We as investors have a hard time focusing on more than one thing at a time. Lately, the theme has been “can they stop the stock market from falling”. I have not followed the market(s) this closely in quite some time, simply because so much stuff is happening.

Regardless if the stock market bottoms out tomorrow, or continues to fall from here, there are some over-arching themes that should not be forgotten in the daily noise…

FED cutting rates to zero might help calm the market but it also means that the “last refuge” for European and Japanese (etc) yield seekers seem to become like the rest of the Western World. If the underfunded pension funds around the world had a tough time before this, it will get even worse now.
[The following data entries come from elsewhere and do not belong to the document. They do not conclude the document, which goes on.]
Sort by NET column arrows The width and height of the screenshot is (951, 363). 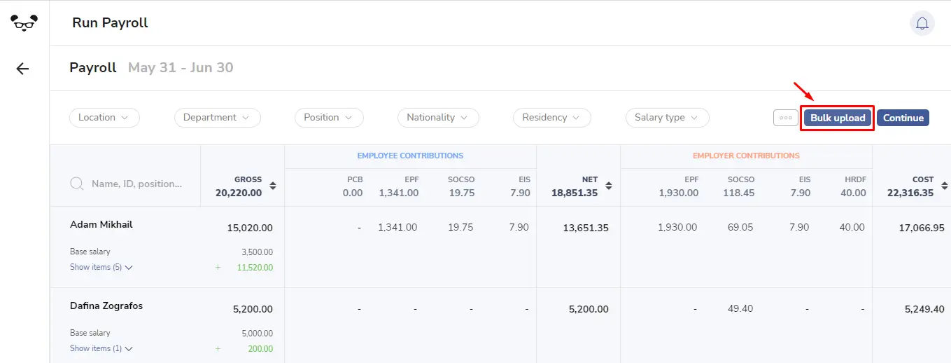pos(609,186)

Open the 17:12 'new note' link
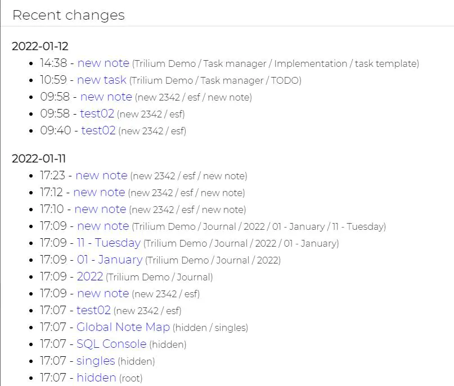(99, 193)
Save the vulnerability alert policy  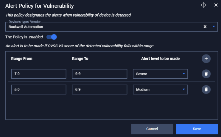[197, 129]
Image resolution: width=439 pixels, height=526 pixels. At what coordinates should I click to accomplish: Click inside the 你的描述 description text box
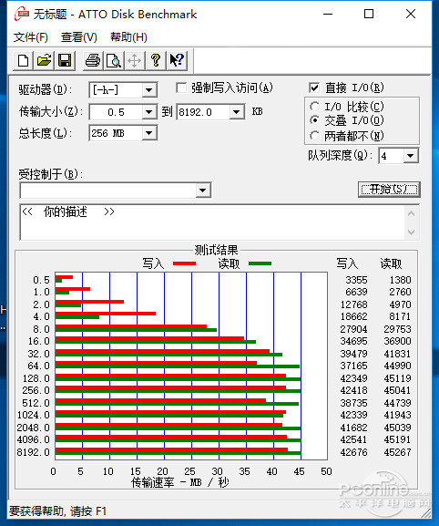click(213, 222)
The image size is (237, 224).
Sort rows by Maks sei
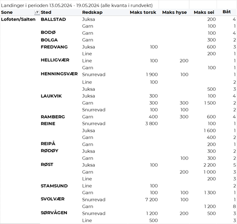pos(205,13)
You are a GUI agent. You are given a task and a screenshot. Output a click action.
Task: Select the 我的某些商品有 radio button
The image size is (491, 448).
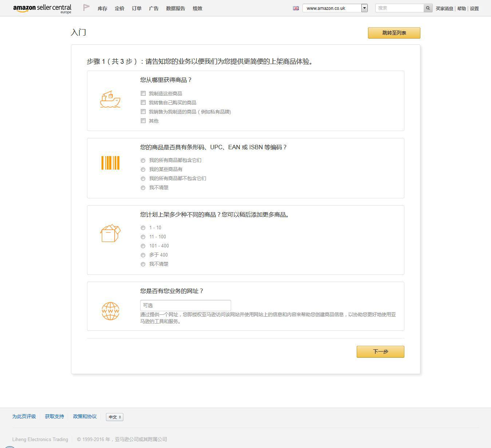coord(143,169)
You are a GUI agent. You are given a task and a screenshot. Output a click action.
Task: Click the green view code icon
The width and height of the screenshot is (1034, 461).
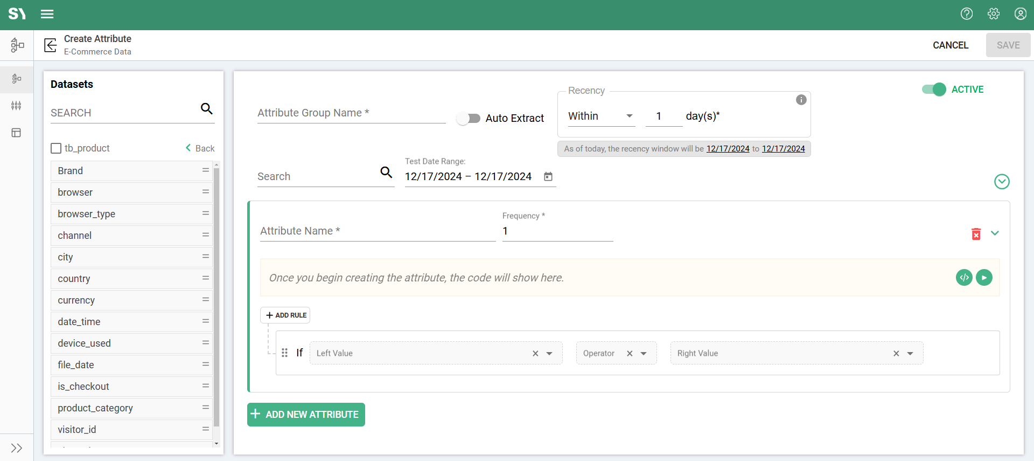[x=964, y=278]
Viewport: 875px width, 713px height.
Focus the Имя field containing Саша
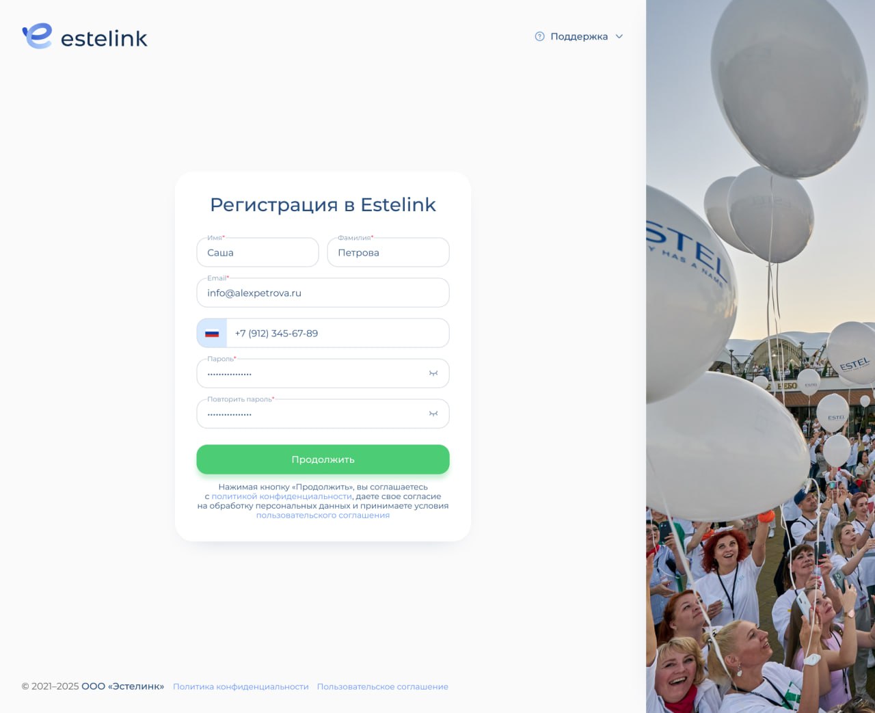[258, 252]
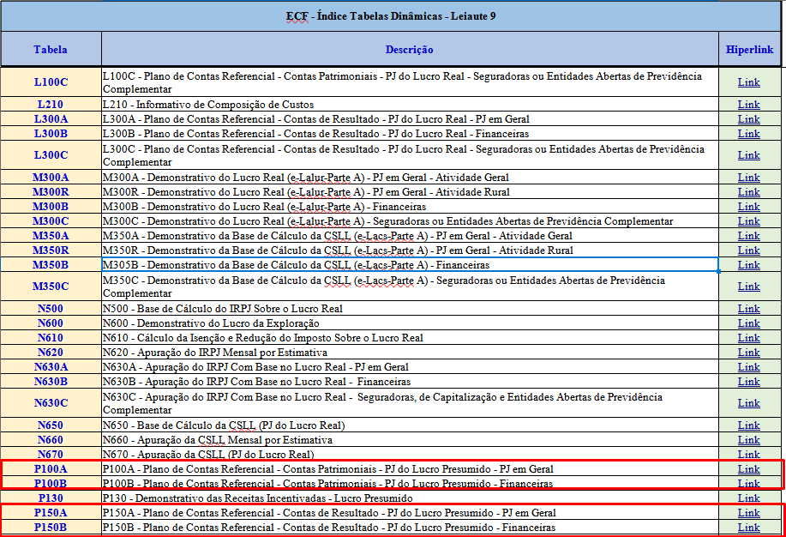Open the Link for N630C row

(x=748, y=403)
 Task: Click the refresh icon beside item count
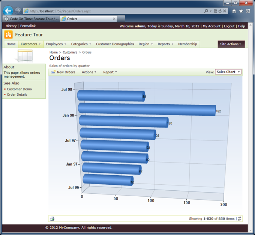click(240, 218)
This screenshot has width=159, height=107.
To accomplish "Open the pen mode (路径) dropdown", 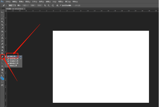I will click(12, 5).
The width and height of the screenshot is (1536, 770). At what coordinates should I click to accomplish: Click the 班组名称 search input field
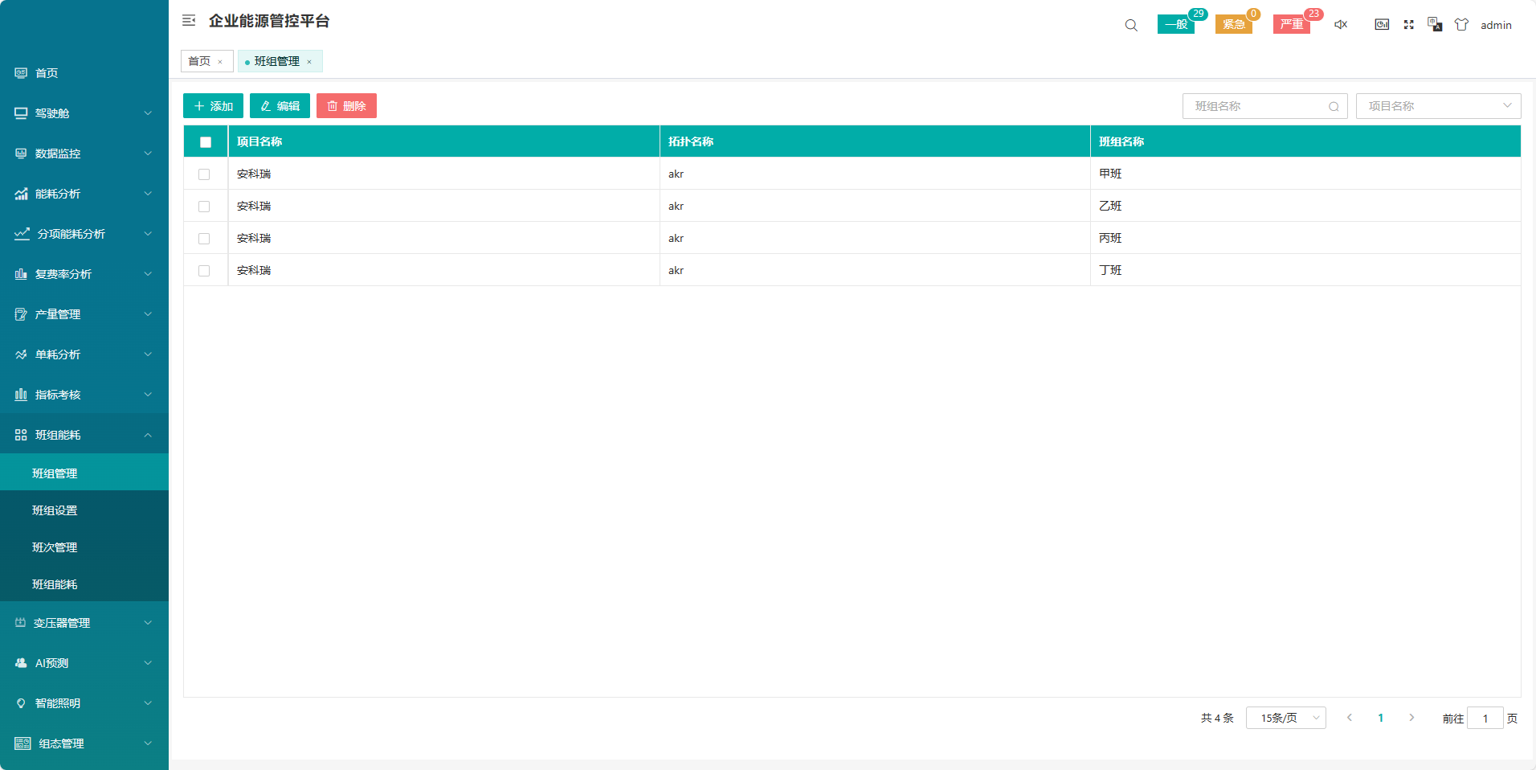pos(1257,106)
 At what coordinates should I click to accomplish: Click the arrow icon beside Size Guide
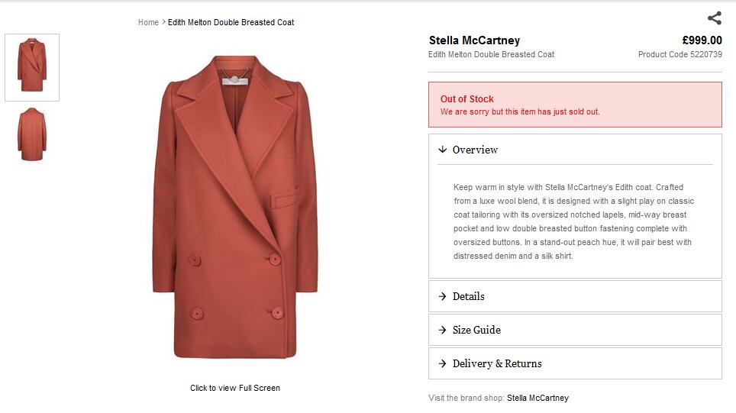click(x=442, y=330)
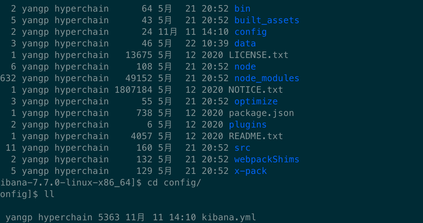Viewport: 423px width, 223px height.
Task: Select the node_modules directory name
Action: tap(267, 78)
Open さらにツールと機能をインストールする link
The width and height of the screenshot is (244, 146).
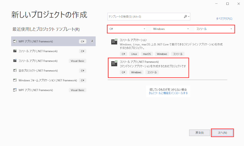(x=168, y=93)
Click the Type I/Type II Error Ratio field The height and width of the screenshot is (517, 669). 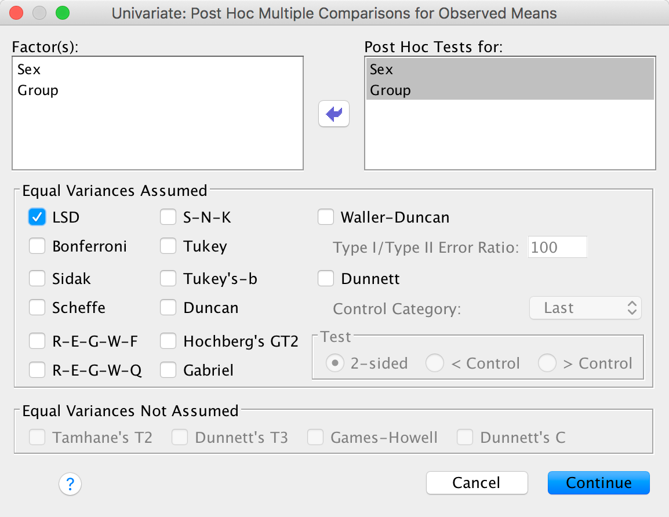[557, 247]
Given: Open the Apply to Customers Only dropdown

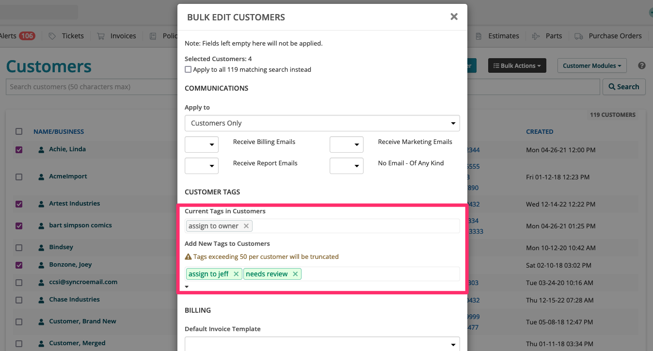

In other words; The pension debt bomb is only going to get worse by the US going to zero as well.

Another thing to keep in mind is that the price of oil is still down around 60% from the two year mean. This means that there is probably a LOT of especially US oil companies that are on the fast track to insolvency. This is another debt bomb that is still ticking loudly.

We should also not forget the fact that a sea of corporate debt downgrades can come at any time due to the crash in oil and the world economy grinding to a halt due to the Corona virus.

Furthermore we have the fact that the crash in pretty much every market has been more intense than even 2008 so we can be assured that there has been a LOT of damage done behind the scenes. Thus, one should be prepared for headlines saying “entity X is closing shop due to market losses”.

Another bomb is the fact that the rising dollar is making every outstanding dollar loan in the entire world more expensive. Combine a rising debt burden in real terms with the worst “shock recession” ever due to entire countries being in lockdown!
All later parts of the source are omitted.